Online integrity…

A useful set of principles to which Slugger is one of the latest signees. Help us keep to them!

# Private persons are entitled to respect for their privacy regardless of their activities online. This includes respect for the non-public nature of their personal contact information, the inviolability of their homes, and the safety of their families. No information which might lead others to invade these spaces should be posted. The separateness of private persons’ professional lives should also be respected as much as is reasonable.

# Public figures are entitled to respect for the non-public nature of their personal, non-professional contact information, and their privacy with regard to their homes and families. No information which might lead others to invade these spaces should be posted.

# Persons seeking anonymity or pseudonymity online should have their wishes in this regard respected as much as is reasonable. Exceptions include cases of criminal, misleading, or intentionally disruptive behaviour.

# Violations of these principles should be met with a lack of positive publicity and traffic.

  • joeCanuck

    sounds good to me.

  • Rory

    This seems, in modern parlance, to be a “no brainer” to me. Therefore I ask myself “what’s the need ?”. It seems like asking someone I don’t know, before asking them into my my home, if they will behave themselves and advising what the penaltoes may be if they do not.

    Too, too petty bourgeois, darlings.

  • páid

    don’t see any beijing or delhi based organizations signed up. so lets hope they play along.

  • I need answers first

    who is this organisation?
    where did they come from?
    why do they want this?
    why should bloggs have to differ from the media? because the media would never sign up to this

  • mick de dublin anarchist

    In general I think it’s sensible, BUT:

    “Private persons are entitled to respect for their privacy regardless of their activities online”

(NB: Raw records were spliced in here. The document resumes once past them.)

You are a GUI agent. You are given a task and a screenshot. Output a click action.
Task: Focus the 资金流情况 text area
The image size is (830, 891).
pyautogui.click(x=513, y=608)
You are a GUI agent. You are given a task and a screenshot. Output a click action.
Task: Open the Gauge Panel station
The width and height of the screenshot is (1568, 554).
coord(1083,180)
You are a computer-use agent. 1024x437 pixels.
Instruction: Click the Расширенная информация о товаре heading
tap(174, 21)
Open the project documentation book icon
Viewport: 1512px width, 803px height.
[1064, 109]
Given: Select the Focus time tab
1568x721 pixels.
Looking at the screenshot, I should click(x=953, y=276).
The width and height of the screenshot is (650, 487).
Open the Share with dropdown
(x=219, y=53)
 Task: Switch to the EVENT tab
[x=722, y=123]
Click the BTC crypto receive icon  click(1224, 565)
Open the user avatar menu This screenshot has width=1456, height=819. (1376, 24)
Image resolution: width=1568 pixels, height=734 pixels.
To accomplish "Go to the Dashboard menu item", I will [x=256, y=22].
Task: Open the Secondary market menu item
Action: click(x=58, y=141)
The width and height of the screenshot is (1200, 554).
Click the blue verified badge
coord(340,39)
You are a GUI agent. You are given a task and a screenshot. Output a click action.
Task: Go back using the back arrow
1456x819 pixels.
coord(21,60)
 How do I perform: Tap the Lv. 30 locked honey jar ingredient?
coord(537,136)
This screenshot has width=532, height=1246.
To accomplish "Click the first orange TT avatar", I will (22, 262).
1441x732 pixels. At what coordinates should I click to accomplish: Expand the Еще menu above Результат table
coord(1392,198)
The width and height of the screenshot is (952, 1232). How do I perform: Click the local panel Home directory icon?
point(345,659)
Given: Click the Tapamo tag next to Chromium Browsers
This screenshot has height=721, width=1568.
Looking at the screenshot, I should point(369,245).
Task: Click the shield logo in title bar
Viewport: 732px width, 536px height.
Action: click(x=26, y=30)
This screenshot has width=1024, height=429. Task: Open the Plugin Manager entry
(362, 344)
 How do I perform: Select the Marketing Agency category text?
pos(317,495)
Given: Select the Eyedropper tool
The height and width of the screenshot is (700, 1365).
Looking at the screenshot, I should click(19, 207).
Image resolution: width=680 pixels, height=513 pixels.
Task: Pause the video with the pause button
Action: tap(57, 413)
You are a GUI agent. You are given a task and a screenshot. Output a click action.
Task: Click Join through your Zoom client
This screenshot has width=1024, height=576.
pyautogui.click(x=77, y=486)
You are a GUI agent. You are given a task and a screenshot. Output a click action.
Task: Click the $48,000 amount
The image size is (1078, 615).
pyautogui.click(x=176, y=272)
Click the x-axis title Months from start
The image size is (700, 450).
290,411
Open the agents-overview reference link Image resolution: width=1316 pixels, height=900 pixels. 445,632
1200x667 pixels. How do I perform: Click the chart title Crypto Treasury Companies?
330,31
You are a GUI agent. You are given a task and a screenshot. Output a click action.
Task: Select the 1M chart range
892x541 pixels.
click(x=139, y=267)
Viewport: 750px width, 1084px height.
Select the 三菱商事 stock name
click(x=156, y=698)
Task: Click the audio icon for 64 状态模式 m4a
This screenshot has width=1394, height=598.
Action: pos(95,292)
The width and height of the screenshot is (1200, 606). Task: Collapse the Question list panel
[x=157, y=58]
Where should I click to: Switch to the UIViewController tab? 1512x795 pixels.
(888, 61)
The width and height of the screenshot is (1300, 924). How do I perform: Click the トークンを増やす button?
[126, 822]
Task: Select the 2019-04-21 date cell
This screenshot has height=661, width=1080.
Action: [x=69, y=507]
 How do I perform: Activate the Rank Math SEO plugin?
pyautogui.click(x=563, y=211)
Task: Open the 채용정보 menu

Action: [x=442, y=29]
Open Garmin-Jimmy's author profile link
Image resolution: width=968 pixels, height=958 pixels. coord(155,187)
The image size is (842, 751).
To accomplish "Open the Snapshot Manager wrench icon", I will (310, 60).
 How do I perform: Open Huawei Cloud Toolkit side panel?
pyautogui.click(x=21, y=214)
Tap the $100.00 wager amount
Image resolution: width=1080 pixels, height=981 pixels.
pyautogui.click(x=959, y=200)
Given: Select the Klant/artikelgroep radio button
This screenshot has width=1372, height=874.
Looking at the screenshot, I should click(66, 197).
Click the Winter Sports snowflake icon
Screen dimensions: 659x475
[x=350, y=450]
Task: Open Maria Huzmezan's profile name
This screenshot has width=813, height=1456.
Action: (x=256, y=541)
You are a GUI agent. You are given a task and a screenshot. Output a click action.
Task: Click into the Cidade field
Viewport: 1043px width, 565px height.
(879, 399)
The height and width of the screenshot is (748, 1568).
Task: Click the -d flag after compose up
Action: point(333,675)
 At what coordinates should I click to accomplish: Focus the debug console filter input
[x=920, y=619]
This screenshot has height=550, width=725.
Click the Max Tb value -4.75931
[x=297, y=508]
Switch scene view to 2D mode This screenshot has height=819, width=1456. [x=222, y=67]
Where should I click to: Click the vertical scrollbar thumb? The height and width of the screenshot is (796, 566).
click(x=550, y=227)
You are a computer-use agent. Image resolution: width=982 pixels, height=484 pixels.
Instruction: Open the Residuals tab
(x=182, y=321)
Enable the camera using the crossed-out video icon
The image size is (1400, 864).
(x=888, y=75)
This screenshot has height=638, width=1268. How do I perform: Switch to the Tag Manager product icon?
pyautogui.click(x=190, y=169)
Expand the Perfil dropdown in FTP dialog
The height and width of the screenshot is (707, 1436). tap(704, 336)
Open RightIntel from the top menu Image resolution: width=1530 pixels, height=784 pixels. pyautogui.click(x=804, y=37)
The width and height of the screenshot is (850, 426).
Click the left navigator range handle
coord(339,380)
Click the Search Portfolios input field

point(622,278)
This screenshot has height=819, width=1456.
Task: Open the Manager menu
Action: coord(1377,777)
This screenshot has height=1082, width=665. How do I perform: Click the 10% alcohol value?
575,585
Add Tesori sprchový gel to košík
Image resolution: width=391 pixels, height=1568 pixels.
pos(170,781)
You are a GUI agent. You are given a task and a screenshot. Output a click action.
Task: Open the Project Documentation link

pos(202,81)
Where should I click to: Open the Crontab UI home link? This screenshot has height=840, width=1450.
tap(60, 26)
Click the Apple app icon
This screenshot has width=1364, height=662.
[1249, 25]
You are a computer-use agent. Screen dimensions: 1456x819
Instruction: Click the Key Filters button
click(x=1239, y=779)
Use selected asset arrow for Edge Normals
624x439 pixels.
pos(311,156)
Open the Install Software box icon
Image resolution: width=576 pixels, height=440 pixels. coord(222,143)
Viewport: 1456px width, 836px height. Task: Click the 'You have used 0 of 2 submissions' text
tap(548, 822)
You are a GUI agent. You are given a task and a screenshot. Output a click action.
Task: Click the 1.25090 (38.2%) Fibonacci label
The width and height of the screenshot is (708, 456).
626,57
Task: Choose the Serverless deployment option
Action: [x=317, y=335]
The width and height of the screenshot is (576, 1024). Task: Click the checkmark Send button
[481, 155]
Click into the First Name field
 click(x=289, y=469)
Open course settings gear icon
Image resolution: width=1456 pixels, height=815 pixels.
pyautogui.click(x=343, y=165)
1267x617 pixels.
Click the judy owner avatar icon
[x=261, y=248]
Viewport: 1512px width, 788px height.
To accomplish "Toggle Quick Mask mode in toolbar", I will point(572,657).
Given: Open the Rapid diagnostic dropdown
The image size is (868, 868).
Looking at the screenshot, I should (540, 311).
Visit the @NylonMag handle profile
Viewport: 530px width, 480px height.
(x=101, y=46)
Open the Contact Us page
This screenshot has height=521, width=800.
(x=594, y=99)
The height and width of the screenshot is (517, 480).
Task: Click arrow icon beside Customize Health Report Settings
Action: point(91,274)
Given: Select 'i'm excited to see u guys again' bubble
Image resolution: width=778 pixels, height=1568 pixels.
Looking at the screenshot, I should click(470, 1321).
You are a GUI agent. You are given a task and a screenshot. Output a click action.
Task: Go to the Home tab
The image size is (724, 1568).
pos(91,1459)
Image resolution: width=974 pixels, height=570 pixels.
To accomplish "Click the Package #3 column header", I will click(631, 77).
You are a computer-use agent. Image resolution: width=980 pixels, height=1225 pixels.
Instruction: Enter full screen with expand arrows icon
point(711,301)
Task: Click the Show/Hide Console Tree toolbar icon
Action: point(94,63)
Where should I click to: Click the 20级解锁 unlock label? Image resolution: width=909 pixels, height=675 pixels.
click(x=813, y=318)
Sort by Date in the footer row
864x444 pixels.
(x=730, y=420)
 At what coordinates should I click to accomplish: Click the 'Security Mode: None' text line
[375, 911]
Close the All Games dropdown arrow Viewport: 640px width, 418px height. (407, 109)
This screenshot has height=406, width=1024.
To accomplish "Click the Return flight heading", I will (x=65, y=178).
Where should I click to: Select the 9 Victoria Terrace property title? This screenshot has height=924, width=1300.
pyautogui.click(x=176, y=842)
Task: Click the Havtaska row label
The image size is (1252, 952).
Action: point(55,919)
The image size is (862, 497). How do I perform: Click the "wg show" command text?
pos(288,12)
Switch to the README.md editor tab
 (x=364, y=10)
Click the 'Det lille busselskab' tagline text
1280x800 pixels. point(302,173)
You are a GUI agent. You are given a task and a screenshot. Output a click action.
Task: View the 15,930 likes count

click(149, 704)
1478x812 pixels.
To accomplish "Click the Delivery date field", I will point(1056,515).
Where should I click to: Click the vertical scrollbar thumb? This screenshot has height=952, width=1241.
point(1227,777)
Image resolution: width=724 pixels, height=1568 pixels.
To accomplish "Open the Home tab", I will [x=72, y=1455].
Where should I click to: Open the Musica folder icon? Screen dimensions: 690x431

    ‘regardless’ is a bit strong for me. Paedo rings? Neo-nazis organising attacks?

  • Occasional Commentator

    “Exceptions include cases of criminal, misleading, or intentionally disruptive behaviour.”

    These exceptions are too broad. If you suspect somebody of criminal activity, it would be better to report it to your local police (or similar authority). If I suspect somebody has breached copyright on slugger, surely that doesn’t allow me to publish their personal details on Slugger?

    And ‘misleading’? Most of what is written during the more heated debates on Slugger is misleading (including this comment no doubt!).

    I’m not impressed by these nice sounding lists of rights. They’re always full of so many broad exceptions as to be toothless, just like the various international conventions on human rights and the like.

  • Mick Fealty

    I only signed up to on the basis that it related to personal details. You are right of course. A chunk of the debate on Slugger is misleading, but mostly only in political terms. I don’t see anything here that contravenes our ‘play the ball not the man’ rule.

    Indeed, the rules of Slugger would not entitle you to publish anything, since as the blog owner I reserve that right for myself.

  • Occasional Commentator

    The second item (and the last sentence of the first) is interesting. I agree with it, but a lot won’t (particular in the media). Some believe that a public figure’s private life is fair game, even if it’s not criminal and has no bearing on their public duties.

  • Sean

    *sigh*

    Another so called blog using censorship on removing Libelous info according to the admins view.

    Wasnt blogs supposed to be to express ones opinion without censorship?

    Nah think I’ll move on from here, it was nice while it lasted though.